» Dataset records
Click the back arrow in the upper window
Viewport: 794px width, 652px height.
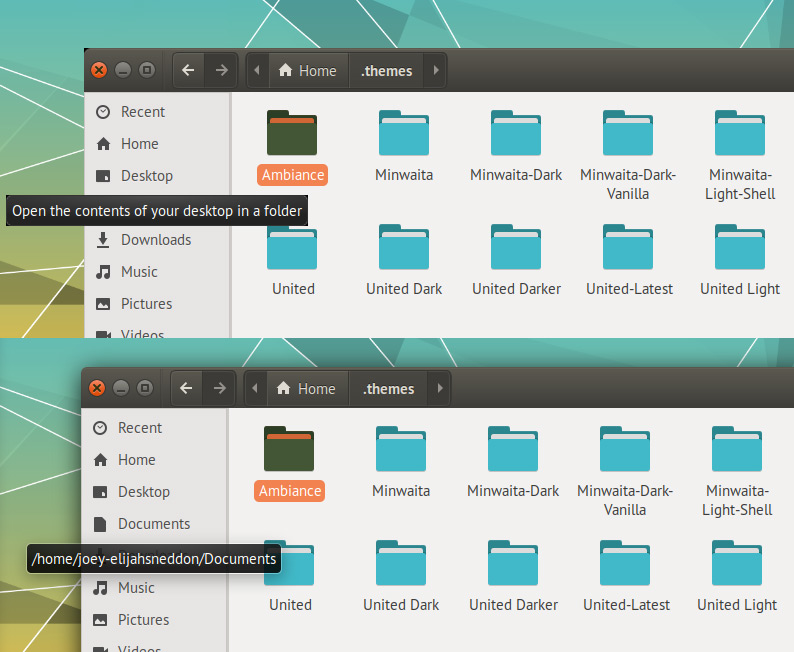(x=189, y=70)
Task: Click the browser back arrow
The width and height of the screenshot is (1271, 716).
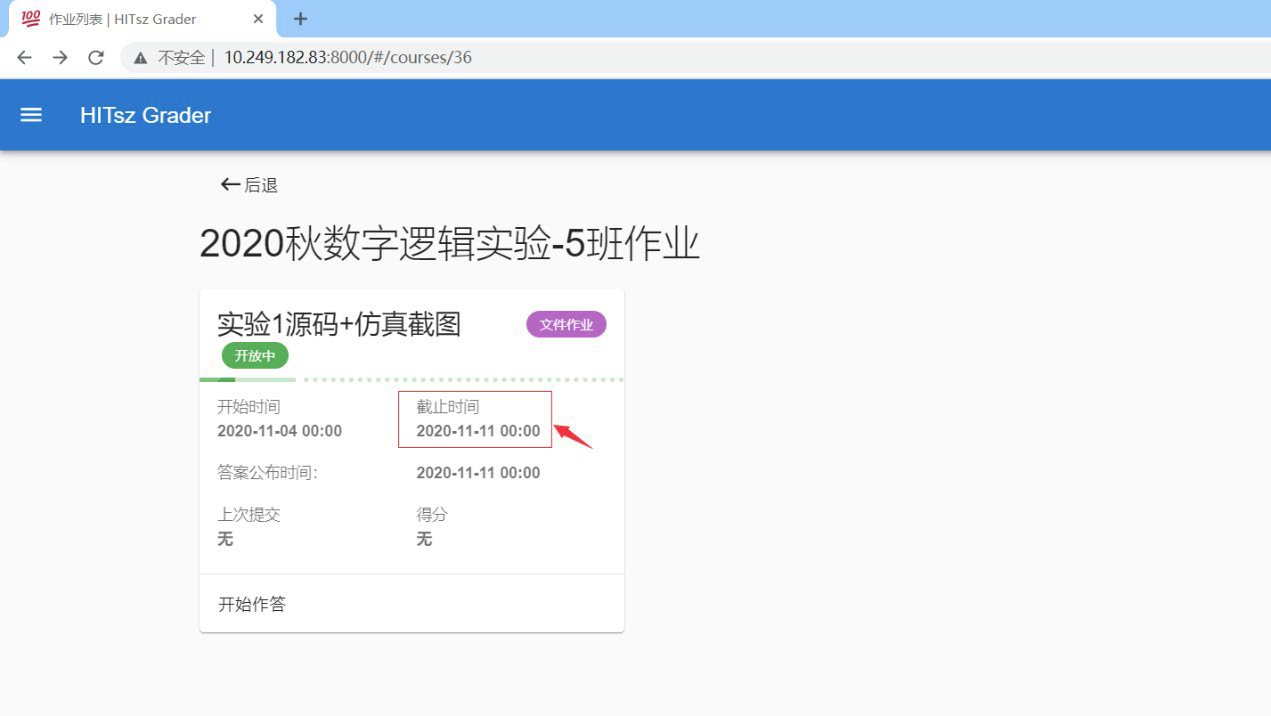Action: (24, 57)
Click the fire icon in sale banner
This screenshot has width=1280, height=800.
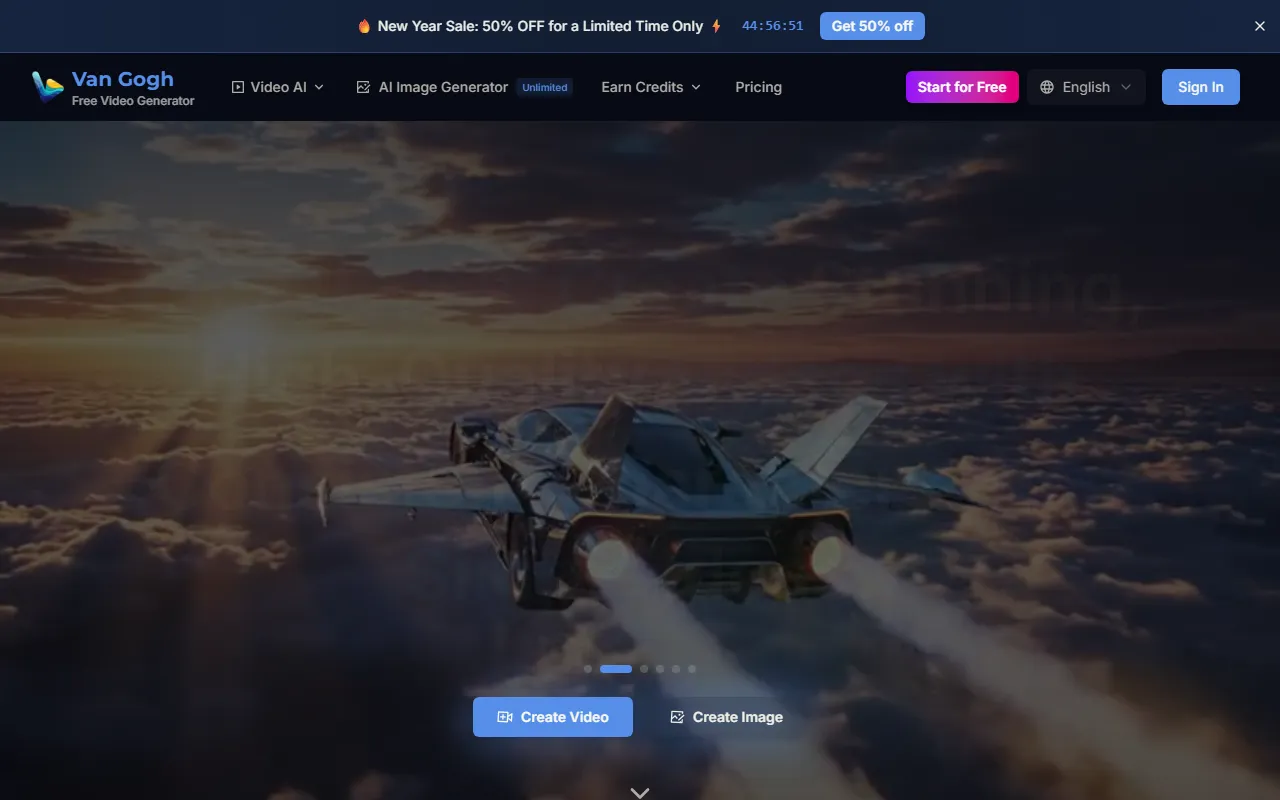[x=364, y=26]
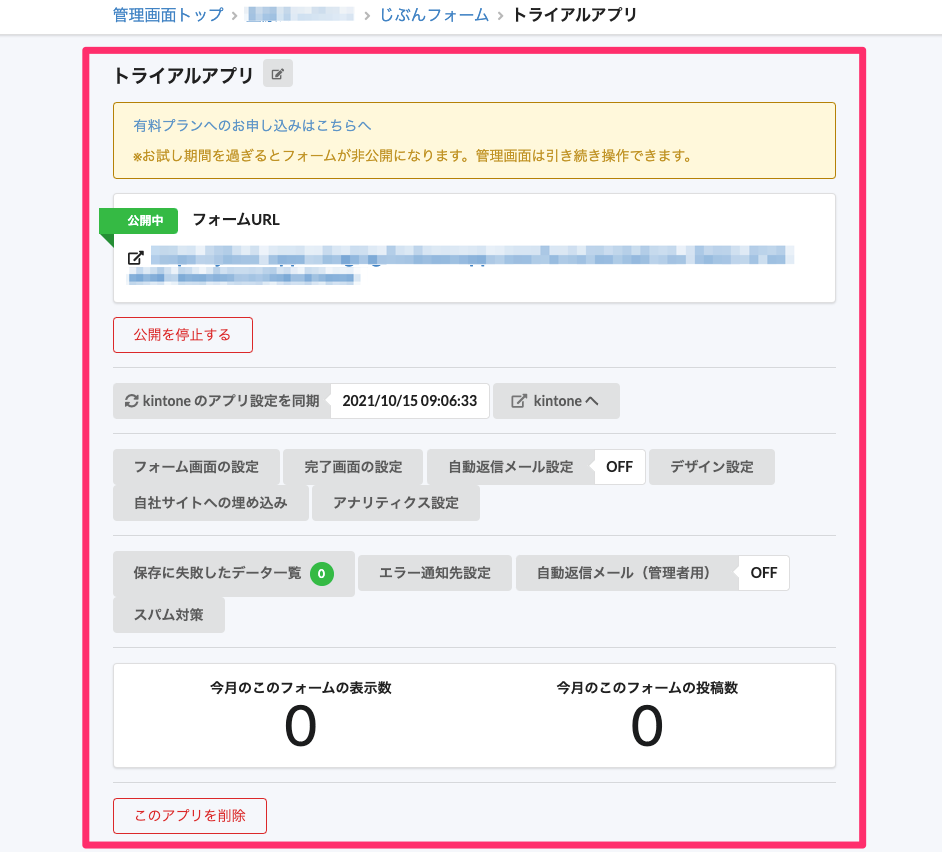Open フォーム画面の設定
Viewport: 942px width, 852px height.
(x=196, y=467)
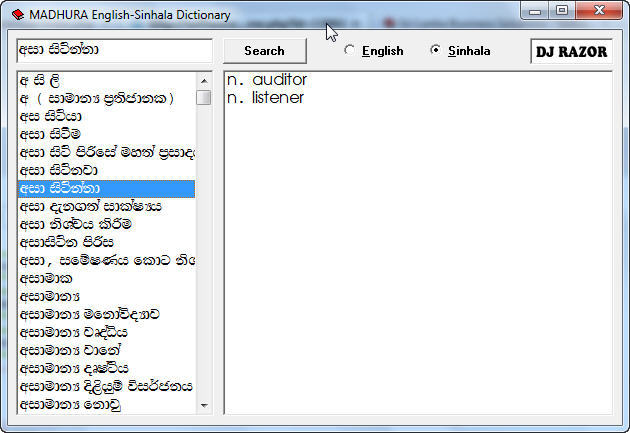This screenshot has width=630, height=433.
Task: Click the MADHURA app icon in title bar
Action: pos(17,15)
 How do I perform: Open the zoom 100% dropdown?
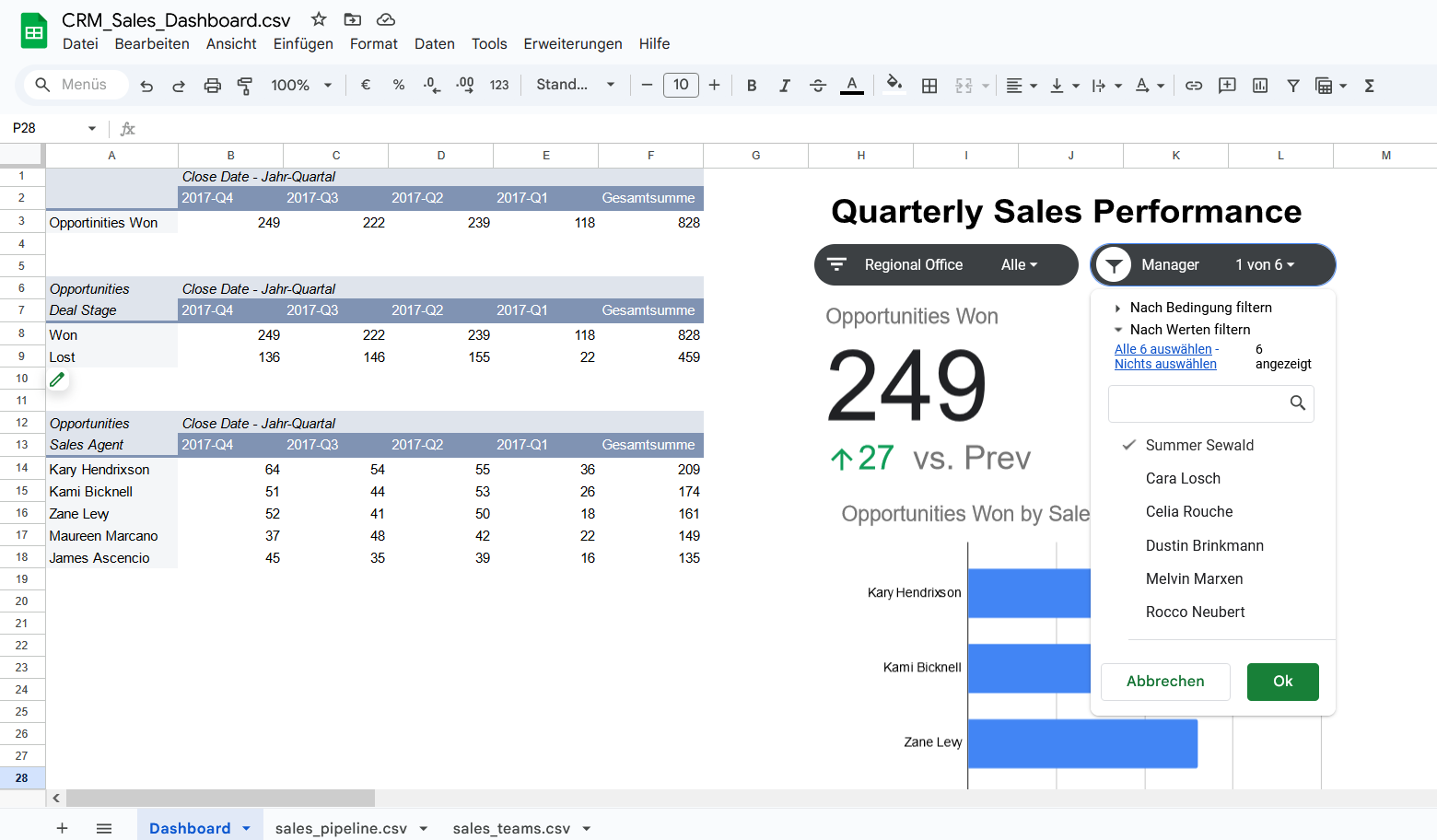301,86
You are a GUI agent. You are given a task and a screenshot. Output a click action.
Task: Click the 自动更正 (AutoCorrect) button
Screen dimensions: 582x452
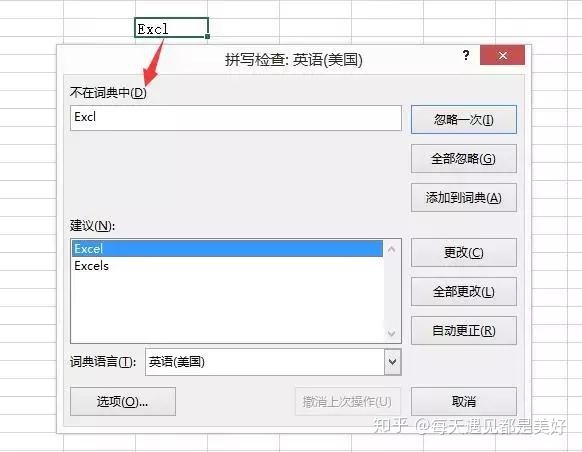(x=464, y=330)
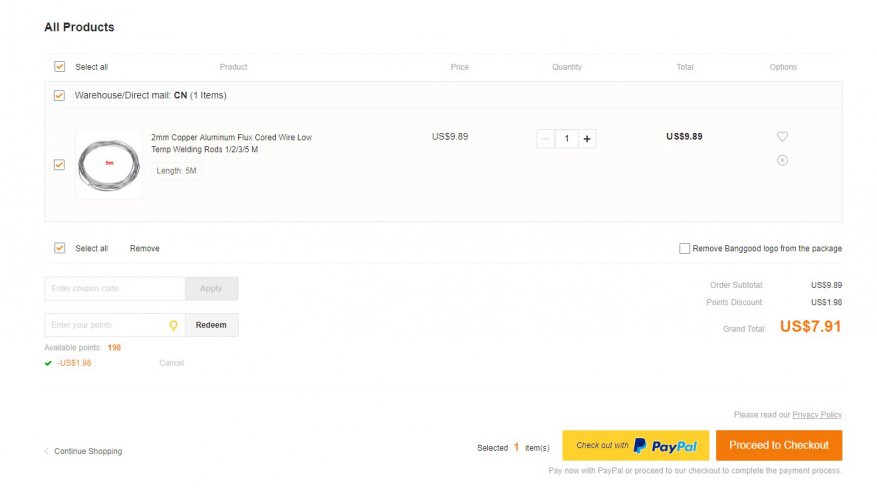Click Remove link for selected items
Image resolution: width=877 pixels, height=488 pixels.
[x=144, y=248]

» Problem statement
Images should not appear in the copy; retype the listing above exactly.

» Written response
Click the back arrow in the upper window
Viewport: 794px width, 652px height.
(x=189, y=70)
Task: Click the browser back arrow
The width and height of the screenshot is (1271, 716).
Action: (24, 57)
Click the fire icon in sale banner
This screenshot has width=1280, height=800.
[x=364, y=26]
Open フォーム画面の設定
Viewport: 942px width, 852px height.
(x=196, y=467)
This screenshot has width=630, height=433.
Task: Click the MADHURA app icon in title bar
Action: pos(17,15)
 How do I perform: Open the zoom 100% dropdown?
301,86
You are a GUI agent. You are given a task and a screenshot. Output a click action.
Task: Click the 自动更正 (AutoCorrect) button
Screen dimensions: 582x452
(x=464, y=330)
Click Remove link for selected items
Image resolution: width=877 pixels, height=488 pixels.
[x=144, y=248]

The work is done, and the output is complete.